Trainspotting is a 1996 crime drama film featuring Ewan McGregor as Mark Renton and his heroin-addicted friends. Renton opens the film by telling people: “Choose Life. Choose a job. Choose a career…” and a bunch of other things that typically represent “normal life”—a satire of everyone else, meaning, everyone else who is not addicted to heroin like him. The film depicts the life of Renton and his friends who are struggling against heroin.

‘Trainspotting’ as many might not know, is a slang for shooting up heroin through the veins. This often leaves a dark line that you can see through the veins on the arm, which they call a “track,” hence, why injecting heroin through the veins is also called ‘trainspotting.’ As they say, small gestures count but we’re all suckers for big things. Trainspotting is a film about pleasure—or pleasures for that matter. It is a struggle between pleasures—heroin or normal life, an underaged girlfriend or following the law, Iggy Pop or Lizzy (in the case of Tommy).

As Renton attempts to get away from the pleasure of heroin to pursue the pleasure of a normal life—normal according to popular practice, at least—he finds himself to be a mockery by normal life. As much as he wants to separate himself from heroin, he hates the side of “normal life” that looks down upon him as a piece of trash. He knows that heroin isn’t healthy but he also doesn’t want to be like the normal people who call heroin addicts like him ‘trash’. Normal people, in his eyes, become monsters, and though a part of him seeks the pleasure of this “normal life” that does not depend on heroin, he can’t help going back. He knows it’s bad for him but it makes him feel so good, so much better than the monsters of “normal life”—his parents, a job, mortgage, bills, and so on. But the heroin life isn’t easy either. Renton laments: “It looks easy, this, but it’s not. It looks like a doss, like a soft option.
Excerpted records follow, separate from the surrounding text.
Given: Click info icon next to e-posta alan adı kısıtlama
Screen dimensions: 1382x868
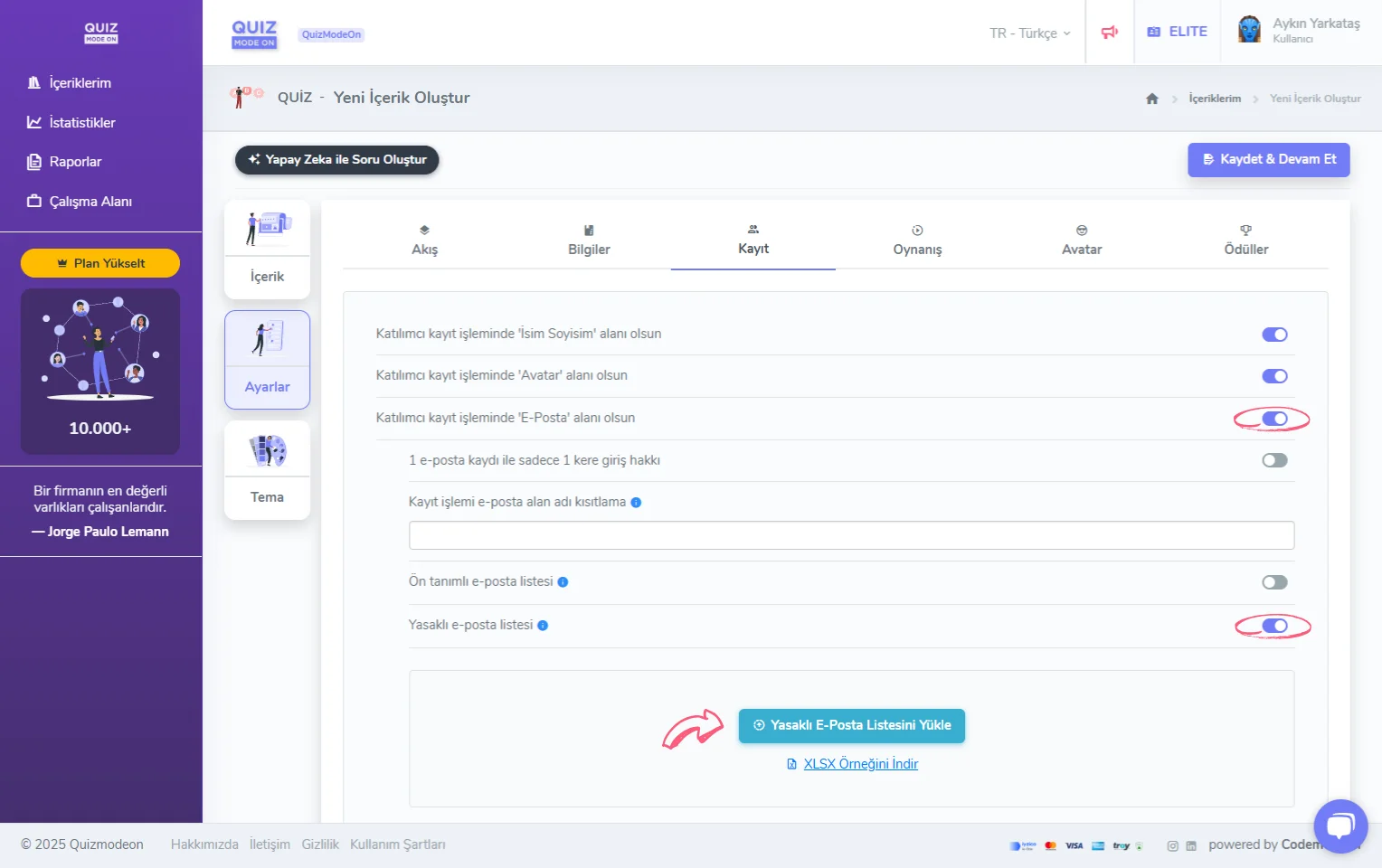Looking at the screenshot, I should (636, 503).
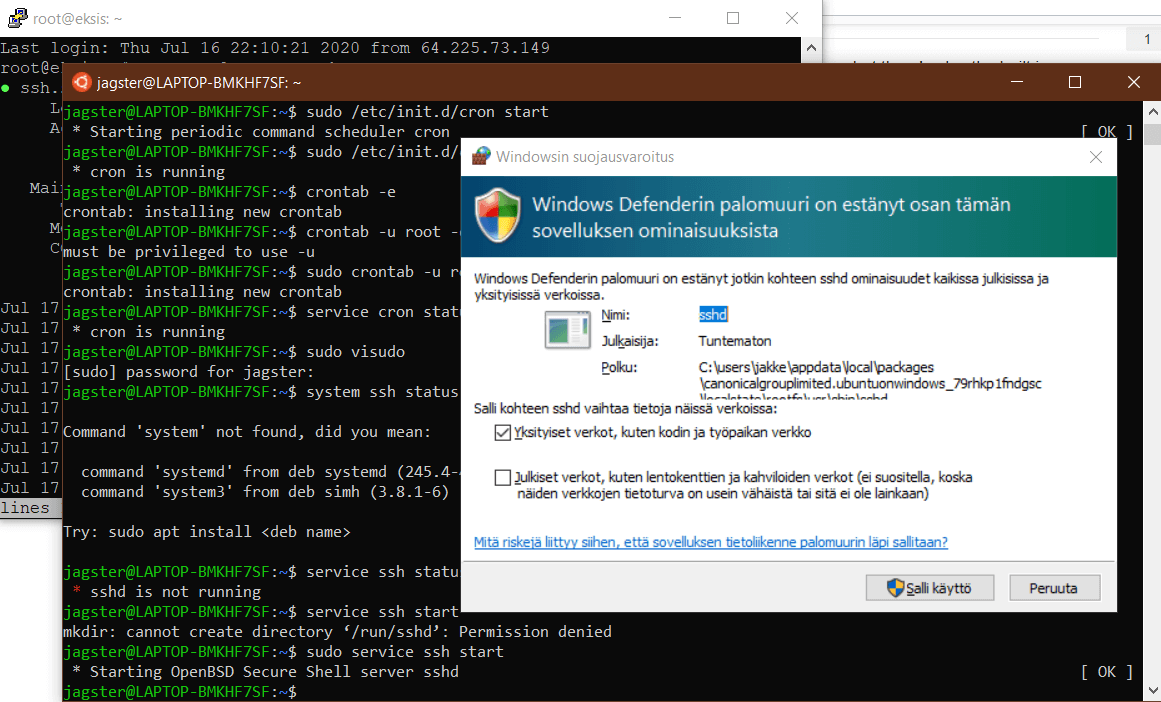Enable the Julkiset verkot checkbox

pyautogui.click(x=502, y=478)
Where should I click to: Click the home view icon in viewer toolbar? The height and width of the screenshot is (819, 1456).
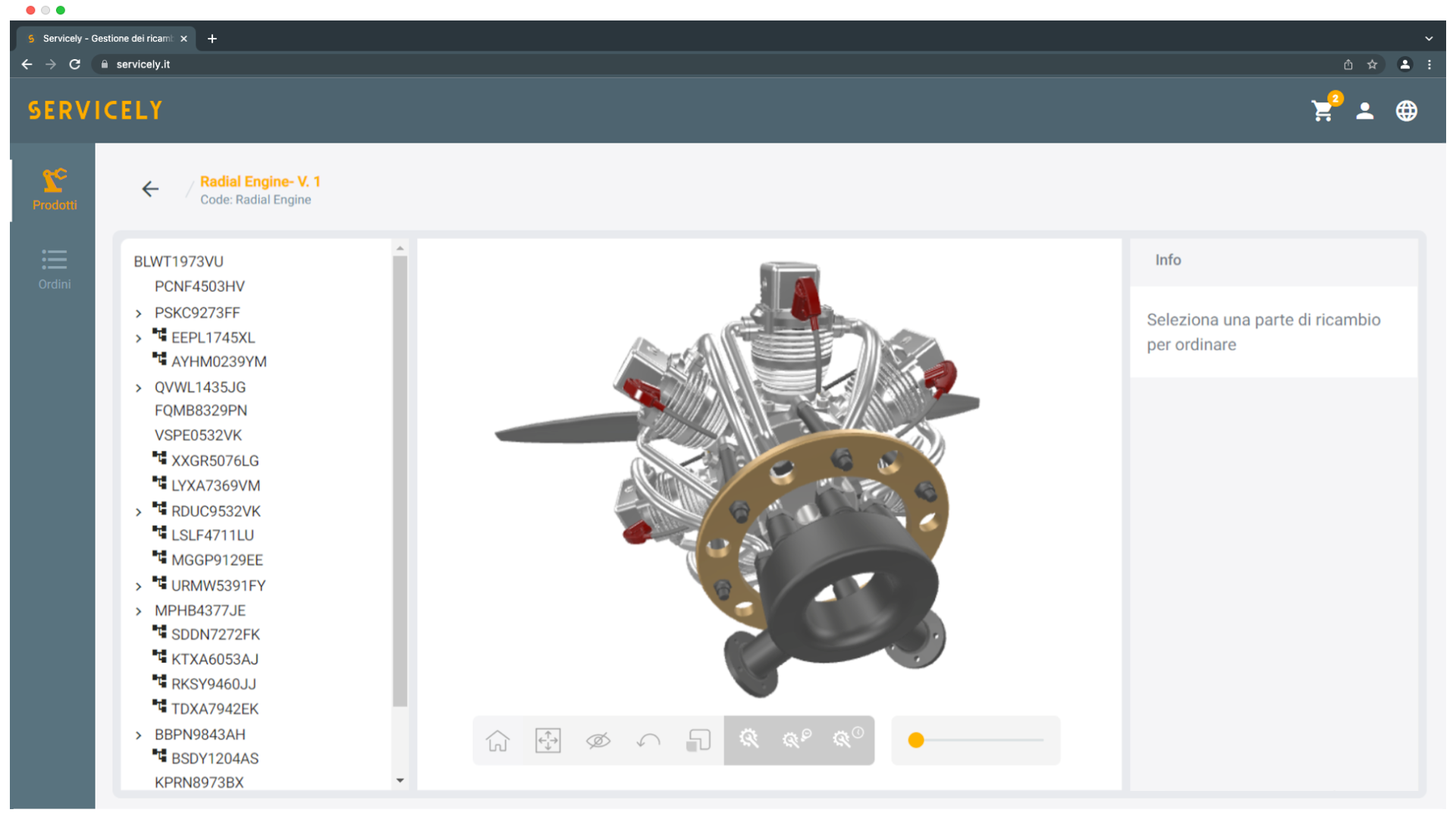pyautogui.click(x=497, y=740)
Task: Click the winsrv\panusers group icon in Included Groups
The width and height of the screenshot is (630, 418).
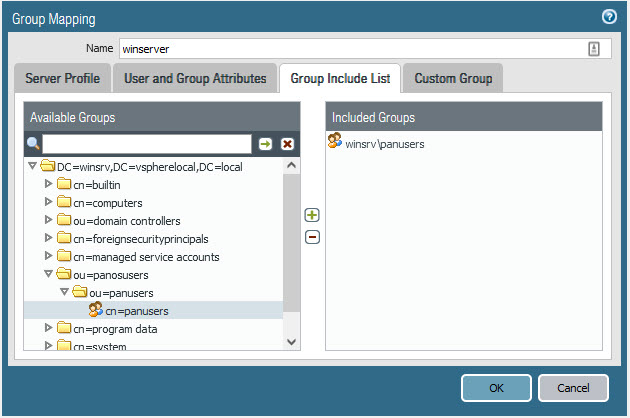Action: pos(335,143)
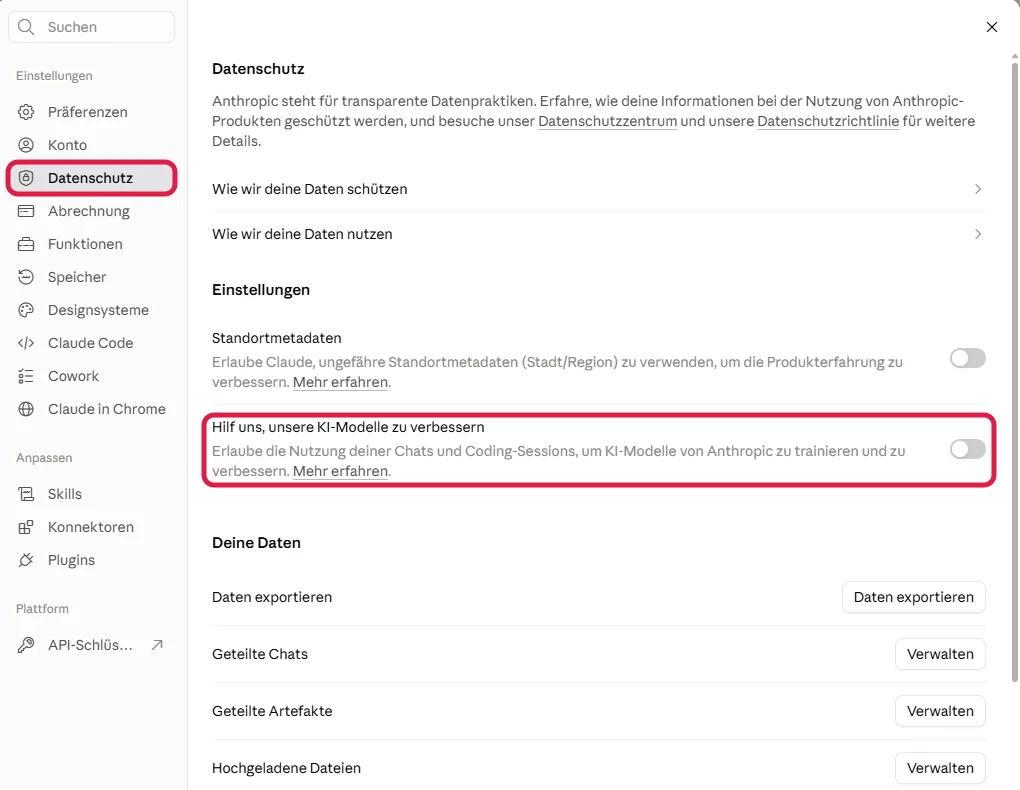Click the Speicher memory icon

point(26,277)
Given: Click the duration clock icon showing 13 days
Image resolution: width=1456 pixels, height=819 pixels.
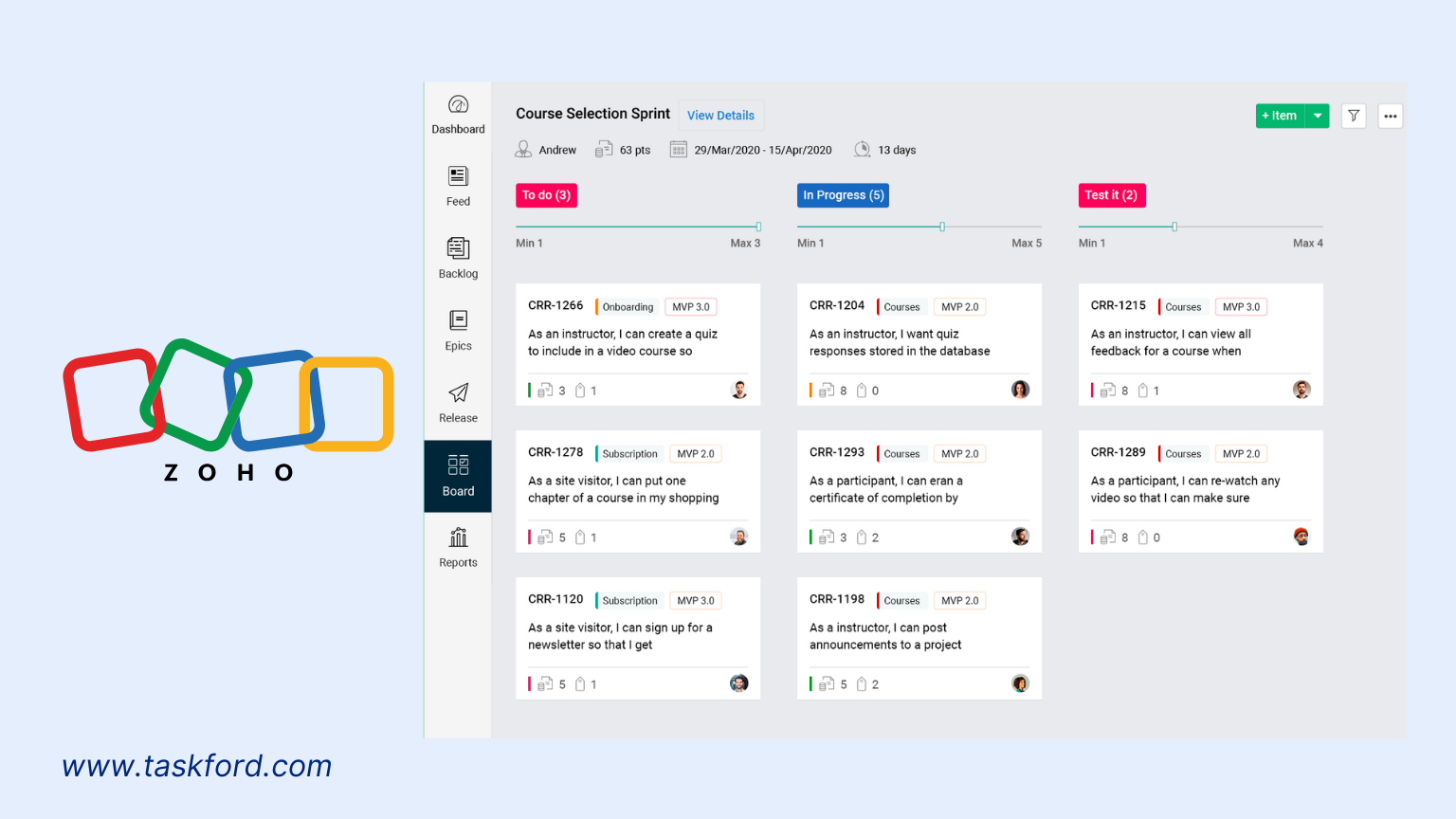Looking at the screenshot, I should point(863,149).
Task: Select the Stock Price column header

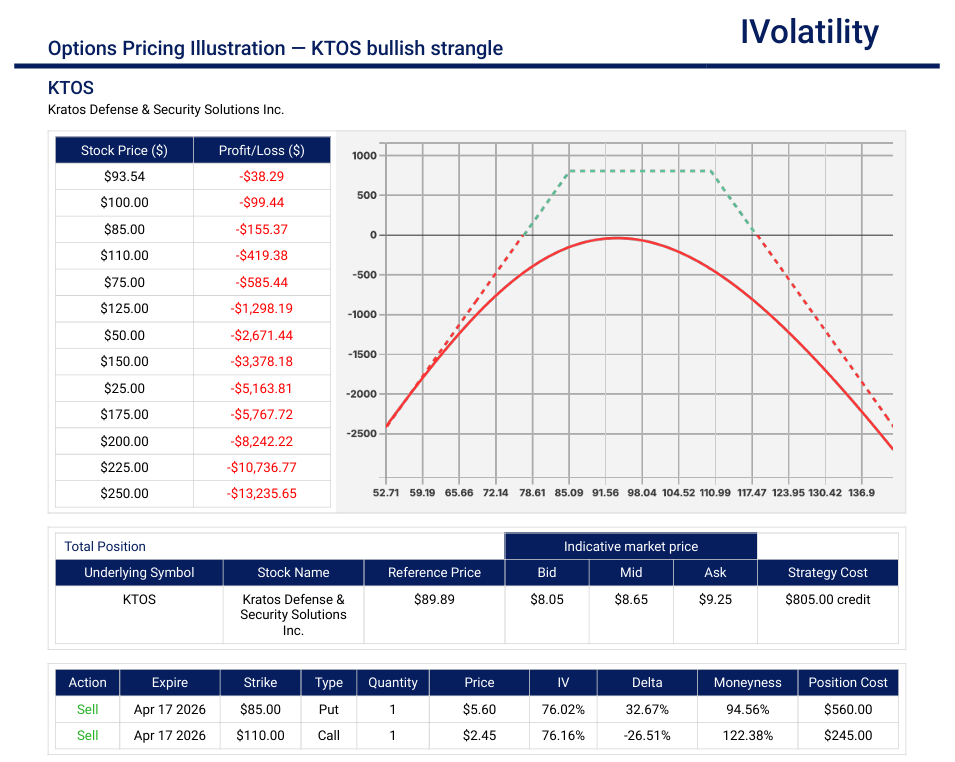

But living like this, it’s a full-time business. Pleasure always came at a cost, whichever form it took, be it heroin or “normal life.”

Unhappiness and pain—as much as people desire to get away from it, there can be no real escape. The pleasure is always temporary. People get jobs because they want to escape poverty and owing money. People have friendships, family, even sex, in order to escape loneliness. People take drugs just to escape the general feeling of it. Every day is a struggle for another hit.
It is the same struggle whichever century you were born in. People are quite obnoxious regarding this matter. They like to say that no one else could ever understand what they were going through. The pain may belong to only one person but what people forget is that everyone else has the brains to experience it. People have always struggled against some kind of suffering—wild animals, the miracles of nature, colonization, civil war, genocide. People often forget that while others may not feel your pain, they can feel pain—their own. Despite the pain we experience every day, the movie does teach us this: new things are coming and we must move on. The old will get older, the new will become old, and there will be more new. In the end, there is only forward—only, what kind of forward? Well, you choose.